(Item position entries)
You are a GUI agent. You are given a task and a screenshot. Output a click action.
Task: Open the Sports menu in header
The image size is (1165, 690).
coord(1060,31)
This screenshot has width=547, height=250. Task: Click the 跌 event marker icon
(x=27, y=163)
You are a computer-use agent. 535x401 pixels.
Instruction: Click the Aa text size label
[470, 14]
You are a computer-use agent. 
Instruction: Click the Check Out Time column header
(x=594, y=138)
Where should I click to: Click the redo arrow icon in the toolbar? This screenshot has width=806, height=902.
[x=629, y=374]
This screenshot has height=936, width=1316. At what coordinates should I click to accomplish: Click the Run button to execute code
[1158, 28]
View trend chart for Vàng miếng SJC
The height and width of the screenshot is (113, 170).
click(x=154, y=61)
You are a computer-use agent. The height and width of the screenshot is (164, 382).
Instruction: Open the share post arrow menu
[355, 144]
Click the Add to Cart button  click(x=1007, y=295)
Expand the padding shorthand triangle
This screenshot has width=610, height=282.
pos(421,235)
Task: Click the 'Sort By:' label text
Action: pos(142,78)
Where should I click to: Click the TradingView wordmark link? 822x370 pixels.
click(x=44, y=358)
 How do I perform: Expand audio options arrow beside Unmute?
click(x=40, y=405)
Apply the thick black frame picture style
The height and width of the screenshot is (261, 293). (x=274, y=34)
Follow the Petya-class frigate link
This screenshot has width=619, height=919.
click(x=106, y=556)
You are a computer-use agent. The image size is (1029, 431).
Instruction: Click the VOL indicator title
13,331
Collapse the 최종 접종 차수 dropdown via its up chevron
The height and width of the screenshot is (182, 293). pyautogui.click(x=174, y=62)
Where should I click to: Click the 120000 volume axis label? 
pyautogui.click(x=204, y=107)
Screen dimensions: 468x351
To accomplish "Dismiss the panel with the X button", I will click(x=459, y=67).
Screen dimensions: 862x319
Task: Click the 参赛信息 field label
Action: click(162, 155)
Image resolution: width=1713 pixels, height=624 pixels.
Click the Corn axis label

### EXERCISE DESCRIPTION
Turn every line of the data above into a Markdown table with two columns, Row and Text. Put the row number under Row and the line under Text, and skip any blank lines.

### PROBLEM SOLUTION
| Row | Text |
|---|---|
| 1 | You are a GUI agent. You are given a task and a screenshot. Output a click action. |
| 2 | Task: Open the Sports menu in header |
| 3 | The image size is (1165, 690). |
| 4 | coord(1060,31) |
| 5 | This screenshot has width=547, height=250. Task: Click the 跌 event marker icon |
| 6 | (x=27, y=163) |
| 7 | You are a computer-use agent. 535x401 pixels. |
| 8 | Instruction: Click the Aa text size label |
| 9 | [470, 14] |
| 10 | You are a computer-use agent.  |
| 11 | Instruction: Click the Check Out Time column header |
| 12 | (x=594, y=138) |
| 13 | Where should I click to: Click the redo arrow icon in the toolbar? This screenshot has width=806, height=902. |
| 14 | [x=629, y=374] |
| 15 | This screenshot has height=936, width=1316. At what coordinates should I click to accomplish: Click the Run button to execute code |
| 16 | [1158, 28] |
| 17 | View trend chart for Vàng miếng SJC |
| 18 | The height and width of the screenshot is (113, 170). |
| 19 | click(x=154, y=61) |
| 20 | You are a computer-use agent. The height and width of the screenshot is (164, 382). |
| 21 | Instruction: Open the share post arrow menu |
| 22 | [355, 144] |
| 23 | Click the Add to Cart button  click(x=1007, y=295) |
| 24 | Expand the padding shorthand triangle |
| 25 | This screenshot has width=610, height=282. |
| 26 | pos(421,235) |
| 27 | Task: Click the 'Sort By:' label text |
| 28 | Action: pos(142,78) |
| 29 | Where should I click to: Click the TradingView wordmark link? 822x370 pixels. |
| 30 | click(x=44, y=358) |
| 31 |  How do I perform: Expand audio options arrow beside Unmute? |
| 32 | click(x=40, y=405) |
| 33 | Apply the thick black frame picture style |
| 34 | The height and width of the screenshot is (261, 293). (x=274, y=34) |
| 35 | Follow the Petya-class frigate link |
| 36 | This screenshot has width=619, height=919. |
| 37 | click(x=106, y=556) |
| 38 | You are a computer-use agent. The image size is (1029, 431). |
| 39 | Instruction: Click the VOL indicator title |
| 40 | 13,331 |
| 41 | Collapse the 최종 접종 차수 dropdown via its up chevron |
| 42 | The height and width of the screenshot is (182, 293). pyautogui.click(x=174, y=62) |
| 43 | Where should I click to: Click the 120000 volume axis label?  |
| 44 | pyautogui.click(x=204, y=107) |
| 45 | Screen dimensions: 468x351 |
| 46 | To accomplish "Dismiss the panel with the X button", I will click(x=459, y=67). |
| 47 | Screen dimensions: 862x319 |
| 48 | Task: Click the 参赛信息 field label |
| 49 | Action: click(162, 155) |
| 50 | Image resolution: width=1713 pixels, height=624 pixels. |
| 51 | Click the Corn axis label |